Breeding more efficient animals could help unlock profitability and environmental gains for Tasmanian dairy farmers. A new project, led by DairyTas and supported by LIC, the Tasmanian Government Serve-Ag, and others, investigated how the Tasmanian dairy industry could reduce carbon emissions via the project – The 10 Steps.
Central to the findings was the need to breed a cow which produces high milk solids relative to its liveweight, while lasting longer in the herd.
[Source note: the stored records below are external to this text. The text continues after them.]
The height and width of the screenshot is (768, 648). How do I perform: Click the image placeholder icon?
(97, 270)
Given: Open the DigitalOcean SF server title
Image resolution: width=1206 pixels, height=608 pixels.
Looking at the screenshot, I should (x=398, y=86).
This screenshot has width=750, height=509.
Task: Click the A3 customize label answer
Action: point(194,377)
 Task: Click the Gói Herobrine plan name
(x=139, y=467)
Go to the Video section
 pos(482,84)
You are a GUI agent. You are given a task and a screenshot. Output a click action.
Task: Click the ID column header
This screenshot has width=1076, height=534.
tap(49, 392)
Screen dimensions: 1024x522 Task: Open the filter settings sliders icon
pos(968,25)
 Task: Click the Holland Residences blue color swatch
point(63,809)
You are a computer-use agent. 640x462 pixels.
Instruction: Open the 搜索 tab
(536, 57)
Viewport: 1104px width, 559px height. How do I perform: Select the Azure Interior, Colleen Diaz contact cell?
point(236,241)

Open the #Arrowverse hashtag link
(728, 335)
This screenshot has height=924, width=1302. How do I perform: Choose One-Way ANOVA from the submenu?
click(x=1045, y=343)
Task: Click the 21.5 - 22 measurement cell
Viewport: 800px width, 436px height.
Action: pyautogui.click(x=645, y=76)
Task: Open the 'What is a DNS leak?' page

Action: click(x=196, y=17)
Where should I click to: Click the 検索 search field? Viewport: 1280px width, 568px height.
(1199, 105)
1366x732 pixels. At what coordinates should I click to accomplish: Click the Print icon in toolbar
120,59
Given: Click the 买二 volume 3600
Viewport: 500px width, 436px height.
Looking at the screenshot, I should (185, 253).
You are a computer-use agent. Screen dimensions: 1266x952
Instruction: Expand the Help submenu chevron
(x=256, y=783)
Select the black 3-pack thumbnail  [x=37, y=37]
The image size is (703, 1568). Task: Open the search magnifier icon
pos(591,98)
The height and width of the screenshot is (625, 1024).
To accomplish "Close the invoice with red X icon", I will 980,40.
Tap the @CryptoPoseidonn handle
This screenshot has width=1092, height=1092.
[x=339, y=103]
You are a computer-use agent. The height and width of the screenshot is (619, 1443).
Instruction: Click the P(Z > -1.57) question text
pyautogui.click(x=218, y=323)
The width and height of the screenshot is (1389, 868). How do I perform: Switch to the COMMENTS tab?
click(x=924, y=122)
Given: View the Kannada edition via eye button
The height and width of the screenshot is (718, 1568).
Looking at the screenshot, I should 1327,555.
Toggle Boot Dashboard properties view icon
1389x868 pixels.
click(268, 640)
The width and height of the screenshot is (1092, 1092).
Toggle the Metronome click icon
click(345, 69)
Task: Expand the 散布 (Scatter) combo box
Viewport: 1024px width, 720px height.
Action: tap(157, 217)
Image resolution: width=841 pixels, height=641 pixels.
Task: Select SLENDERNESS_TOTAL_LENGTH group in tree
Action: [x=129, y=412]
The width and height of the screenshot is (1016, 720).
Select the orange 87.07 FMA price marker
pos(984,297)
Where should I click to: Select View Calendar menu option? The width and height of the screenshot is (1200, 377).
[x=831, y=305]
The research suggested a milk solids target of 90 to 100 per cent of liveweight.
Information used in the project from New Zealand’s Lincoln University Dairy Farm showed a 12 per cent reduction in emissions from milking fewer, higher producing cows, reducing supplement, nitrogen fertiliser inputs and improving pasture management.
The 10 Steps project was a first for the Australian dairy industry and it drew on research from across the Tasman, specifically the HoofPrint® breeding index developed by LIC.
The HoofPrint® index allows farmers to select bulls based on their predicted ability to generate daughters which produce less methane and nitrogen per kilogram of milk solids over the animal’s entire life.
Dr Brown said tapping into the New Zealand dairy industry not only provided access to world-leading research, but this science was also applicable for Tasmania because of climate and farm system similarities.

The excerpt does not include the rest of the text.